Assim sendo, estivemos diante de uma mãe, que não sabia explicar o porquê mantinha a filha daquela forma, dizendo que a tinha levado ao médico, que ninguém sabia o que a menina tinha, talvez gastrite, porém estava bem apreensiva diante da autoridade policial. Também estivemos diante de uma pastora, porém a mesma não apresentava nenhum temor diante da situação. Afinal, provavelmente a mesma, em sua cabeça, era uma "escolhida de Deus", então o que ela tinha a temer? Conforme mencionei anteriormente, a árvore do desprezo à vida humana cresce rapidamente. Não demorou muito para ficarmos sabendo, através de mais denúncias, que poderia haver mais casos, outras crianças inocentes que foram abandonadas por suas mães. A influência da pastora transformava o seu rebanho de ovelhas em suas filhas, uma legião perversa de pessoas, que da noite para o dia, poderiam se tornar tão somente um instrumento nas mãos da mesma, que poderia ser utilizado até mesmo para matar seus bens mais preciosos. A estratégia, por outro lado, estava bem estabelecida. Primeiro era necessário fragilizar o seu rebanho, destruir o psicológico das mulheres, para depois introduzir algo totalmente novo e deturpado. E não podemos dizer que as vítimas eram "negras, pobres e burras", porque a capacidade da pastora ia muito além disso. Teria alcançado, inclusive, a proprietária de uma escola de ensino infantil. Não sabemos todas as intenções da pastora, talvez nunca saibamos, mas aparentemente algo era fundamental para ela: o dinheiro.

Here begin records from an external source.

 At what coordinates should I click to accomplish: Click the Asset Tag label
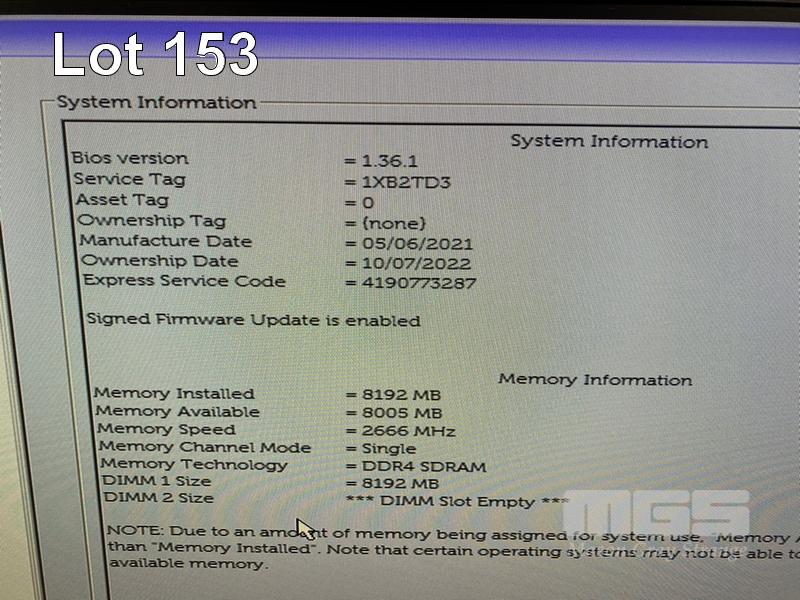[x=122, y=200]
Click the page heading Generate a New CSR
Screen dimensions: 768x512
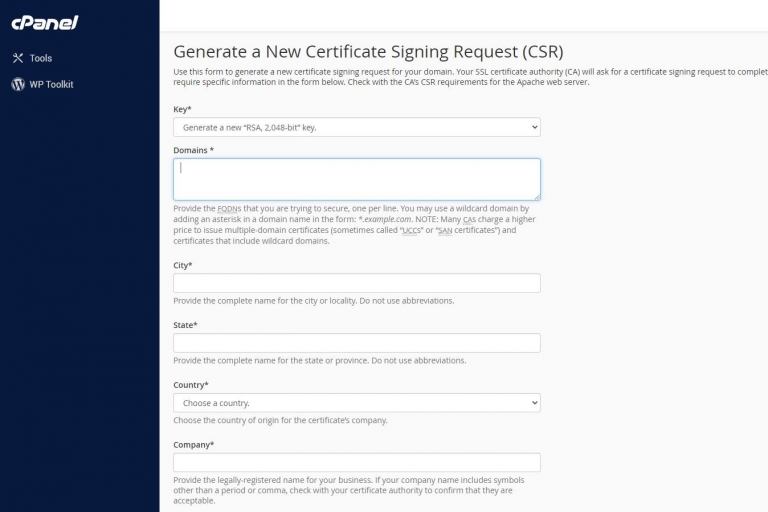(x=368, y=51)
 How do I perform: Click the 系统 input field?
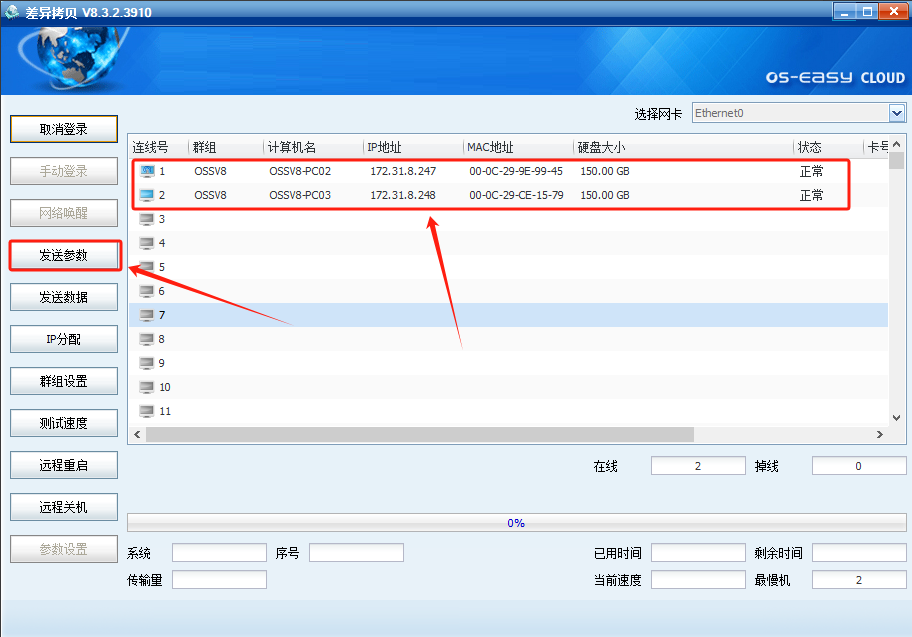click(219, 553)
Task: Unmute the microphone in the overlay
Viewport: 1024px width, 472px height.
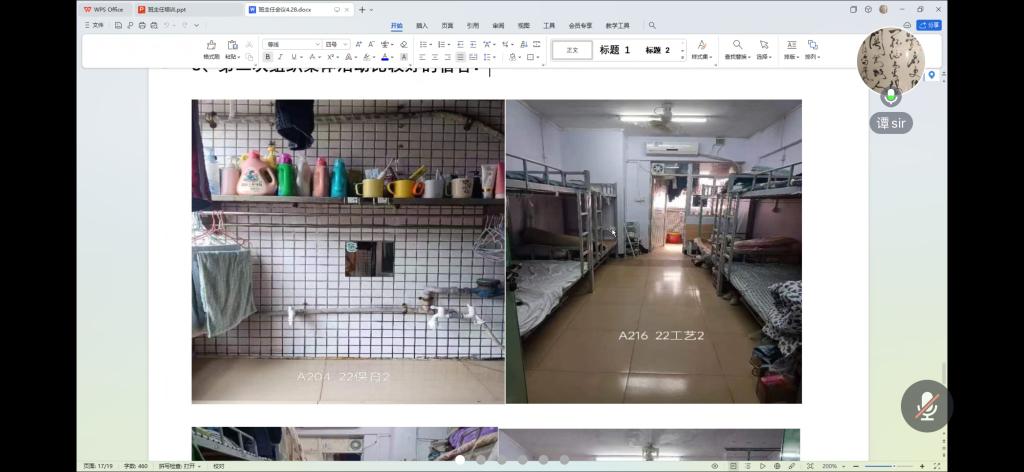Action: pyautogui.click(x=926, y=407)
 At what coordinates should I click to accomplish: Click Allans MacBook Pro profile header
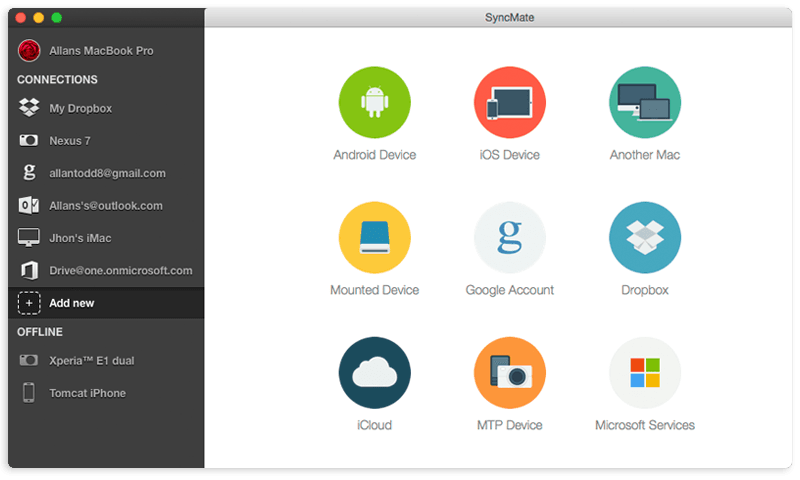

Quanto vale uma vida? Quanto vale uma filha? Quanto vale um filho? Essas são perguntas mais fáceis de responder, não é mesmo? Afinal para as três perguntas, muito provavelmente temos uma resposta em comum: não tem preço. Porém, não podemos nos esquecer que não é somente a pastora que deve pagar pelos seus atos. Onde estavam os maridos dessas mulheres que não lutaram por suas companheiras? Onde estavam que não lutaram para desvencilhar suas esposas da influência dessa pastora, e disseram aos quatro ventos o que estava acontecendo? Como que você não luta pelas pessoas que mais deveriam importar na sua vida? Além disso, se for verdade o que a mãe da menina disse, onde estava o poder público, seja através da escola onde a menina estudava, seja através das unidades básicas de saúde, que não tomaram providências em relação a alegação que a menina, certo dia, teria voltado com sangramento da escola? Será que a escola não sabia dessa informação? Ninguém realmente quis ir até a casa da mãe da menina para ver se havia algo errado, mesmo após um a dois meses sem que a mesma frequentasse as aulas? O que mais dói nesse caso, é que depois de tantos questionamentos, a pastora pode ter mesmo razão quando ela disse que "ninguém fez nada". Afinal de contas, tudo que é necessário para que floresta do desprezo à vida humana enegreça o ambiente ao nosso redor, é que ninguém faça nada, ninguém fale nada. Por favor, nunca faça silêncio, seja esse pequeno facho de luz, porque muitas crianças em nosso país têm motivos, dentro de suas próprias casas, para ter medo do escuro.